*Tasks to perform*
1/ In the blog post below about starting an ad agency, what title are the creatives usually willing to give the new account person?
2/ The blog post below about starting an ad agency names what starting partners have to be. List all of those qualities.

}

Tuesday, May 29, 2018

Adventures In Recruiting: The Wrong Way And Right Way To Start A Business


Over the years I have been approached countless times to put creative people together, usually a writer and an art director, with an account person to start a business; usually its an ad agency but occasionally a consultancy.  Inevitably, the creative people have been working or freelancing together and have developed a relationship with a company whereby they can poach the account to fund a their business.   Or, occasionally, they have enough freelance business to be able to turn it into a real business. I generally turn the opportunity down.  Here is why.

I originally wrote about this last October 10th, but I thought it deserved a fuller explanation
Usually, one or both of the creatives are fully employed and earning a paycheck from a company or ad agency, their freelance income is on top of their regular paycheck.  The freelance income becomes significant which drives the decision to leave their current employment and start an ad agency.  They approach me to find them a partner to do this.  In the meanwhile, they continue to earn money from their current employer.  In most cases they are willing to call the new person a president and offer him or her a percentage of the business sometimes equal, sometimes not. In addition, they want the new person to devote full time to the new business effort; all this normally without pay.

Unfortunately, in most cases, the new business person/president is expected to resign from their current job (or to be out of work in the first place) to spend full time developing new business for the creative team, which is currently employed or, if not, earning significant freelance income.  While the creatives share their freelance income they are unwilling to share it with the person who will become their partner because of work done on their behalf. 

Essentially the account person is expected to work for nothing.  

While this may sound insane, it is the usual process.  
Predictably, the new partner will only be paid out of the revenues generated by new business that she/he brings in.  And since the creative people often consider themselves to be the product, the account person sometimes is offered less than a full third of new business.  

Even if I am offered remuneration (rarely my full fee), I turn this kind of assignment down because, with very few exceptions, these arrangements rarely succeed; starting partners have to be respected, valued and compensated equally.  I generally tell the potential partners that they have to incorporate and set up a business with all the necessary legal paperwork, including partnership agreements.  

More often than not, they balk at the formality.  In one case that I remember, they told the account person that he was far too nervy and had too much chutzpah to ask for a contract; this is not a good start.
The irony is that in almost every case I can think of, creative people always need a partner to both administer and manage the business as well as to run the entire new business program.  This person is almost always the first person hired once the business starts.

Over many years when I explained what is wrong with this premise, almost everyone who has put it forth to me has said the same thing:  "If this person is good and really believes in themselves, they will bring in business quickly and then end up making a lot of money."  This is truly specious logic.  Anyone who has ever worked for an ad agency and pitched new business, knows how difficult it is to win an account. And it is ten times more difficult for a start-up, especially one with no history, even if there is one anchor account. In other words, they are asking the account person to give up his or her job and paycheck in order to create a business for people who are already working, getting income and have nothing to lose if their pitching is unsuccessful.

I can think of only several instances where the writer and art director (actually, in one case it was a writer and a producer) actually got the logic of the issue and agreed to split whatever they earned freelance because they understood that the new person would be working on their behalf.

If the creative people have freelance income, they should be willing to share it with an account person (or other title) so that they are all invested equally.  This provides everyone involved with incentive and insures mutual commitment.   

Mutual commitment is essential to a respectful and equal relationship.  There is no other way.

*Data lines*
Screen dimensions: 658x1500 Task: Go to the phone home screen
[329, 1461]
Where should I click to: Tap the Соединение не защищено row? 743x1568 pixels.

*Full answers*
1/ They are usually willing to call the new person a president.

2/ Respected, valued, and compensated equally.